As a school leader, dealing with regular complaints can be tiresome. You may have to deal with a complaint on behalf of another person on your staff. Or it might be about you, or the school in general. They can emerge from students, staff, parents or public in general. These complaints can be about students, staff, you, the board, your school policies, or school events. Some you might be ready for, others will come out of the blue and surprise you. The point is to have a process ready to follow for whatever turns up.


While handling parental complaints, why wait until things get complicated? There are several strategies you can employ at the start of the school year that could help set the stage for a term of problem-free parents.




  1. Clear communication

When the communication is clear about what the parents should anticipate, things will go smoothly as planned. A timeline or syllabus of what you will cover in the year will help parents know what they can expect. Keeping parents in the loop from day one will show them you care and want them to be involved in their child’s education. This will also alleviate the anxiety of the unknown.


  1. Invite them in the classroom

This doesn’t necessarily mean physically inviting a parent in to observe, but rather giving parents ways to connect with what you’re doing on a weekly basis. Use technology to your advantage. Create a group for parents online and keep them posted on activities of the classroom. This will help them feel included and in the loop.


  1. Building a relationship with parents

Make it your focus to foster relationships with parents. This will help in the future when the parent has a complaint or an issue. At first meetings, create a positive impression. Regular interactions, showing that you care about their child, all this helps deter any difficult situations that may arise.



How to handle things when a difficult situation strikes?

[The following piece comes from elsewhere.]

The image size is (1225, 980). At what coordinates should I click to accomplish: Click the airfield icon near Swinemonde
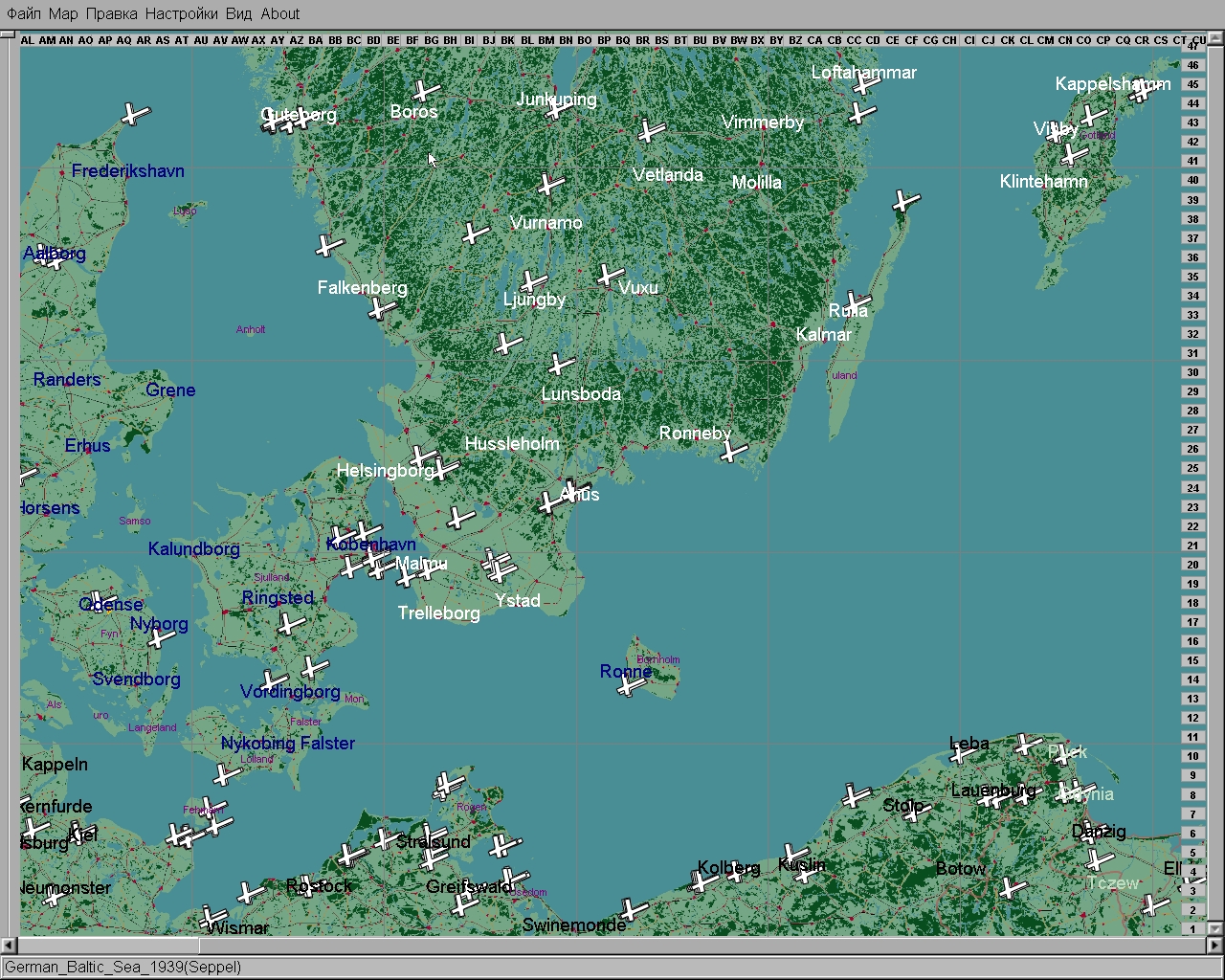(628, 907)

  1. Listen first and acknowledge

When the difficult parent approaches you with the issues, always let them speak first. Do not interrupt even if you know they have misconstrued information. It is vital to acknowledge the parent’s concerns before offering your suggestions. Even if you feel their concerns are ill-founded, this is still an essential step. It shows you have been actively listening and puts you and the parent on the same side again.


  1. Do not be judgemental

It can be tempting to blame a child’s problems on the parent or even avoid or judge a difficult parent. But blaming is never productive. Avoid judgement, instead provide constructive suggestions that might help. Also, always keep up the positivity while interacting with a parent. They should understand that their child is on your priority.


  1. Keep up the communication

Confirm to the parent that you will continue to observe the child and should anything arise, you will be in contact with them. After one difficult interaction with a parent, your first instinct might be to avoid them at all costs. But this is not the best response and may only lead to further difficulties down the road. Be conscious about keeping those lines of communication open.